PROBLEM STATEMENT:
A word-for-word transcription of the records is required.

GIVEN DATA:
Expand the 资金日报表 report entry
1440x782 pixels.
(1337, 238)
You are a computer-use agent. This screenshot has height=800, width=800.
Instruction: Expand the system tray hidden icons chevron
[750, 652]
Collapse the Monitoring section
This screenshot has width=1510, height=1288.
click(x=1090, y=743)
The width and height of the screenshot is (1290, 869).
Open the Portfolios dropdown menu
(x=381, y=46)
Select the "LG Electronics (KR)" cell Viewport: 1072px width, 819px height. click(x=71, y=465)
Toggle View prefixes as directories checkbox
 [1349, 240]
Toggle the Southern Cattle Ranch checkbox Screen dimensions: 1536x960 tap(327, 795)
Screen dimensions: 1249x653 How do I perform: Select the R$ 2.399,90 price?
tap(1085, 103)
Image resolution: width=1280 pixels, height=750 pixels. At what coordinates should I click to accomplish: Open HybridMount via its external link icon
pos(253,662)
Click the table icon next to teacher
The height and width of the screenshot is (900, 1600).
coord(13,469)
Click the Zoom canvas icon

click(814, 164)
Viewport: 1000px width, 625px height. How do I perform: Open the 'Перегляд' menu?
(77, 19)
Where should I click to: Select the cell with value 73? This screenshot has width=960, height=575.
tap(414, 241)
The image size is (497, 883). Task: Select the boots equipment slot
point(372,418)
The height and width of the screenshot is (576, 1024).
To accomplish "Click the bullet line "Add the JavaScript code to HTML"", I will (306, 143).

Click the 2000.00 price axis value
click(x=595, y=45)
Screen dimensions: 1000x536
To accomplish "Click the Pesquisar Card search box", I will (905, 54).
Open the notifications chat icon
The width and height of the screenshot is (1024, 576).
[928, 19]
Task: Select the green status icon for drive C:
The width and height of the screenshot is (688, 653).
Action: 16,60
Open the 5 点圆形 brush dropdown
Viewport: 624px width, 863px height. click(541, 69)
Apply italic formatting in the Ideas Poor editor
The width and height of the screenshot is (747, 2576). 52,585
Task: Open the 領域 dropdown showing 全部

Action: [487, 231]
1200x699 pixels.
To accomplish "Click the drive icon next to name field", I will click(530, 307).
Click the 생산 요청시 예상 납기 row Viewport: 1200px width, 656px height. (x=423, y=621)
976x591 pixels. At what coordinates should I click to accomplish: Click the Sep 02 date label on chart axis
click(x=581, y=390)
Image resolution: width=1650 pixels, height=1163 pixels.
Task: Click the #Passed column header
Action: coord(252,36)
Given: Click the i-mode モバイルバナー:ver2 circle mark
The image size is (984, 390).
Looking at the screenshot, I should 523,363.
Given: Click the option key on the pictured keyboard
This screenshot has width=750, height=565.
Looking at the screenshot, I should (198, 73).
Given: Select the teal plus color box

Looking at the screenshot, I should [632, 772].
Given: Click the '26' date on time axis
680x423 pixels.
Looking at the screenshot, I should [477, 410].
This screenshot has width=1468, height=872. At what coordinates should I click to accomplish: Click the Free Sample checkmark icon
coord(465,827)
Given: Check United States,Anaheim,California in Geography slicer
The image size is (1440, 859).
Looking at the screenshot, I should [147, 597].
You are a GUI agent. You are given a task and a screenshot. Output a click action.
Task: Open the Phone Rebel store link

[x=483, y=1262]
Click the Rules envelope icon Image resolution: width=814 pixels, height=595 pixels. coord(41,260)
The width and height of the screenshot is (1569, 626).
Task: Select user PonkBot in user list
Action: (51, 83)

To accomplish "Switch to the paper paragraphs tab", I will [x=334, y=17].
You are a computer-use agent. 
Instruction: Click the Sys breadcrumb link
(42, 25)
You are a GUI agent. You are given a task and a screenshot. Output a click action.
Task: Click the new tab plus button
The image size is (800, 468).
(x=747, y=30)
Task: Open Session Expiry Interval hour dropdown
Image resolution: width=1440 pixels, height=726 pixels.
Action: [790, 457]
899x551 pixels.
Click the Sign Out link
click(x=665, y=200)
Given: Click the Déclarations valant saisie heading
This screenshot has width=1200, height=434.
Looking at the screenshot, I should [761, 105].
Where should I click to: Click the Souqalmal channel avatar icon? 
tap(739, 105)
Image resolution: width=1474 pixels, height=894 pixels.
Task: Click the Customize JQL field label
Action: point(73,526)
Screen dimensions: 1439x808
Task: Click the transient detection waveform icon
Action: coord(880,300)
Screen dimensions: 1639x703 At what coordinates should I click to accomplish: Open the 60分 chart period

TASK SOLUTION:
Expand the 资金日报表 report entry
1440x782 pixels.
(1337, 238)
You are a computer-use agent. This screenshot has height=800, width=800.
Instruction: Expand the system tray hidden icons chevron
[750, 652]
Collapse the Monitoring section
This screenshot has width=1510, height=1288.
click(x=1090, y=743)
The width and height of the screenshot is (1290, 869).
Open the Portfolios dropdown menu
(x=381, y=46)
Select the "LG Electronics (KR)" cell Viewport: 1072px width, 819px height. click(x=71, y=465)
Toggle View prefixes as directories checkbox
 [1349, 240]
Toggle the Southern Cattle Ranch checkbox Screen dimensions: 1536x960 tap(327, 795)
Screen dimensions: 1249x653 How do I perform: Select the R$ 2.399,90 price?
tap(1085, 103)
Image resolution: width=1280 pixels, height=750 pixels. At what coordinates should I click to accomplish: Open HybridMount via its external link icon
pos(253,662)
Click the table icon next to teacher
The height and width of the screenshot is (900, 1600).
coord(13,469)
Click the Zoom canvas icon

click(814, 164)
Viewport: 1000px width, 625px height. How do I perform: Open the 'Перегляд' menu?
(77, 19)
Where should I click to: Select the cell with value 73? This screenshot has width=960, height=575.
tap(414, 241)
The image size is (497, 883). Task: Select the boots equipment slot
point(372,418)
The height and width of the screenshot is (576, 1024).
To accomplish "Click the bullet line "Add the JavaScript code to HTML"", I will (306, 143).

Click the 2000.00 price axis value
click(x=595, y=45)
Screen dimensions: 1000x536
To accomplish "Click the Pesquisar Card search box", I will (905, 54).
Open the notifications chat icon
The width and height of the screenshot is (1024, 576).
[928, 19]
Task: Select the green status icon for drive C:
The width and height of the screenshot is (688, 653).
Action: 16,60
Open the 5 点圆形 brush dropdown
Viewport: 624px width, 863px height. click(541, 69)
Apply italic formatting in the Ideas Poor editor
The width and height of the screenshot is (747, 2576). 52,585
Task: Open the 領域 dropdown showing 全部

Action: [487, 231]
1200x699 pixels.
To accomplish "Click the drive icon next to name field", I will click(530, 307).
Click the 생산 요청시 예상 납기 row Viewport: 1200px width, 656px height. (x=423, y=621)
976x591 pixels. At what coordinates should I click to accomplish: Click the Sep 02 date label on chart axis
click(x=581, y=390)
Image resolution: width=1650 pixels, height=1163 pixels.
Task: Click the #Passed column header
Action: coord(252,36)
Given: Click the i-mode モバイルバナー:ver2 circle mark
The image size is (984, 390).
Looking at the screenshot, I should 523,363.
Given: Click the option key on the pictured keyboard
This screenshot has width=750, height=565.
Looking at the screenshot, I should (198, 73).
Given: Select the teal plus color box

Looking at the screenshot, I should [632, 772].
Given: Click the '26' date on time axis
680x423 pixels.
Looking at the screenshot, I should [477, 410].
This screenshot has width=1468, height=872. At what coordinates should I click to accomplish: Click the Free Sample checkmark icon
coord(465,827)
Given: Check United States,Anaheim,California in Geography slicer
The image size is (1440, 859).
Looking at the screenshot, I should [147, 597].
You are a GUI agent. You are given a task and a screenshot. Output a click action.
Task: Open the Phone Rebel store link

[x=483, y=1262]
Click the Rules envelope icon Image resolution: width=814 pixels, height=595 pixels. coord(41,260)
The width and height of the screenshot is (1569, 626).
Task: Select user PonkBot in user list
Action: (51, 83)

To accomplish "Switch to the paper paragraphs tab", I will [x=334, y=17].
You are a computer-use agent. 
Instruction: Click the Sys breadcrumb link
(42, 25)
You are a GUI agent. You are given a task and a screenshot. Output a click action.
Task: Click the new tab plus button
The image size is (800, 468).
(x=747, y=30)
Task: Open Session Expiry Interval hour dropdown
Image resolution: width=1440 pixels, height=726 pixels.
Action: [790, 457]
899x551 pixels.
Click the Sign Out link
click(x=665, y=200)
Given: Click the Déclarations valant saisie heading
This screenshot has width=1200, height=434.
Looking at the screenshot, I should [761, 105].
Where should I click to: Click the Souqalmal channel avatar icon? 
tap(739, 105)
Image resolution: width=1474 pixels, height=894 pixels.
Task: Click the Customize JQL field label
Action: point(73,526)
Screen dimensions: 1439x808
Task: Click the transient detection waveform icon
Action: coord(880,300)
Screen dimensions: 1639x703 At what coordinates should I click to accomplish: Open the 60分 chart period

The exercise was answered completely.